EXTRACT:

Perhaps where you live the government has a legal obligation to protect every individual from crime, can be sued for not doing so, and in fact effectively prevent the commission of all violent crime. It’s not like that here. In the United States, the government has no obligation to protect anyone and cannot be held liable if they don’t show up in response to a call for help. The bottom line is that it’s the responsibility of the police to clean up the mess after a crime’s been committed, and until they get there a victim is completely on his own.

And in fact, the two most recent mass-murders in the US both happened in places where guns were not allowed. Not only that, the gunman in the Colorado “Batman movie massacre” could have gone to five other theaters that were closer than the one he chose, which happened to be the one located where no guns were allowed in theaters.

Gun control is based in the absurd notions that criminals will obey the law, that crazy people can regulate their own behavior, and that most people are one or the other. It’s rubbish… if the teachers in the Newtown school had been armed then a lot of kids wouldn’t have been killed there. Just ask the teachers in Israel: in 1974, terrorists broke into a school and murdered 31 people. In response, they armed their teachers and parent chaperones, and since then not a single child has been murdered in a school.

More guns = less crime.

(Please Note: This uploaded content is no longer available.)
 
: Wouldn’t we all be talking about something else, if poor Mrs Lanza had had her gun in her hand when her son came in her room, & she shot him before he could kill her–much less others?
We might well be discussing what it is about U.S. culture that encourages parents to have to think about arming themselves in order to protect themselves from their own children.😦
Posters to this thread do seem to be in agreement that we have a problem with violence in this country.
 
:grouphug:
I am sure those folks often showed up.[Check his:) day job in my previuos post, just above.] They were safe in his house precisely because their pursuers were NOT safe, not anywhere near him (nor his wife & nor his offspring).
Hmm, most people aren’t blessed with the gift of being able to infallibly tell goodie from
baddie, or pursued from pursuer. Hence even the police whose full time job it is arresting or even shooting the wrong person on occasion.
 
I would say that any though-full discussion about armed citizens in Europe should take into account the millions of people who were first disarmed and then sent to die in concentration camps.

It is well know by tyrants that the first thing to do is to disarm the citizens. If you can convince the citizens to disarm themselves willingly for the greater good, so much the better.

(Stored records)

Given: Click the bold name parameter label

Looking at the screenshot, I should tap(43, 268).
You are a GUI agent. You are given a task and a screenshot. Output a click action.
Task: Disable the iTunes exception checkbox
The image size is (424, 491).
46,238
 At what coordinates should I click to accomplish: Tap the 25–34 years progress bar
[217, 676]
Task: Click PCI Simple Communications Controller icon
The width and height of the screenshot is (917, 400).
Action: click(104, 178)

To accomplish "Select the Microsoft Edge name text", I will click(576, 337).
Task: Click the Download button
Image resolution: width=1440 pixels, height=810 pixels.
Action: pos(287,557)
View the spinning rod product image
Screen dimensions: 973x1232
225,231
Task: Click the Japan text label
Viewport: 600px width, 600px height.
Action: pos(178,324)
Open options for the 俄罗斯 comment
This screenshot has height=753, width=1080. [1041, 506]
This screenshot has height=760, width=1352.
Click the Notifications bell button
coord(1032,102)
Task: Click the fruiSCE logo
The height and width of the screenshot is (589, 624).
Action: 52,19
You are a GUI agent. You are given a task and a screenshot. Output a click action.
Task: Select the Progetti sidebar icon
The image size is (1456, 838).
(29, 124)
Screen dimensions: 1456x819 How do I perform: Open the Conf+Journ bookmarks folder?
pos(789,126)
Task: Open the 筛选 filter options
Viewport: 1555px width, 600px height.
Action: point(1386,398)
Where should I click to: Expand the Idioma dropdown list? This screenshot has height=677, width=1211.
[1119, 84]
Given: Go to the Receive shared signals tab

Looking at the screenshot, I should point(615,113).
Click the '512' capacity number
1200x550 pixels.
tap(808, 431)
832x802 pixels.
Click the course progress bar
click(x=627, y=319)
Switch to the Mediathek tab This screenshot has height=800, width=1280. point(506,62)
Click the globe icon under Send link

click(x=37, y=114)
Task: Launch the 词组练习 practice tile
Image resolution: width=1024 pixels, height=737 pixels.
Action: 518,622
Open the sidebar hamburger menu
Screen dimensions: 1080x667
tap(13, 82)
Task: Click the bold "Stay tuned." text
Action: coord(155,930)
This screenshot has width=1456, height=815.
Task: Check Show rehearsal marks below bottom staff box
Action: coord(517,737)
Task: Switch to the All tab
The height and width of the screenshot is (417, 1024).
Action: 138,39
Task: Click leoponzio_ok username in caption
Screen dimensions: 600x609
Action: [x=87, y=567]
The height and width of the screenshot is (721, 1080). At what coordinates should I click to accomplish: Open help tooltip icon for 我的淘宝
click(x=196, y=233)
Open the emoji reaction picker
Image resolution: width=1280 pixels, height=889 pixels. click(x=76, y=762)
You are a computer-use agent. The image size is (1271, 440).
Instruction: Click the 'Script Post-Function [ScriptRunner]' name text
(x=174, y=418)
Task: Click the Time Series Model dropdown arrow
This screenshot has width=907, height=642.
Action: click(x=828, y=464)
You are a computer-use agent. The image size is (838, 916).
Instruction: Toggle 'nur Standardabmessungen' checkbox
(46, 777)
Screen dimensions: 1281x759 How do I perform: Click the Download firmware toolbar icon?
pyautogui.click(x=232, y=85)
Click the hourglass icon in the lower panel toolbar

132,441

WHAT YOU WILL DO:
A. Translate into Spanish this sentence from the gun control discussion: "Posters to this thread do seem to be in agreement that we have a problem with violence in this country."
B. Repeat the portion of the gun control discussion from "Perhaps where you" up to and including "on his own.".

OUTPUTS IN ORDER:
A. Quienes publican en este hilo sí parecen estar de acuerdo en que tenemos un problema de violencia en este país.

B.
Perhaps where you live the government has a legal obligation to protect every individual from crime, can be sued for not doing so, and in fact effectively prevent the commission of all violent crime. It’s not like that here. In the United States, the government has no obligation to protect anyone and cannot be held liable if they don’t show up in response to a call for help. The bottom line is that it’s the responsibility of the police to clean up the mess after a crime’s been committed, and until they get there a victim is completely on his own.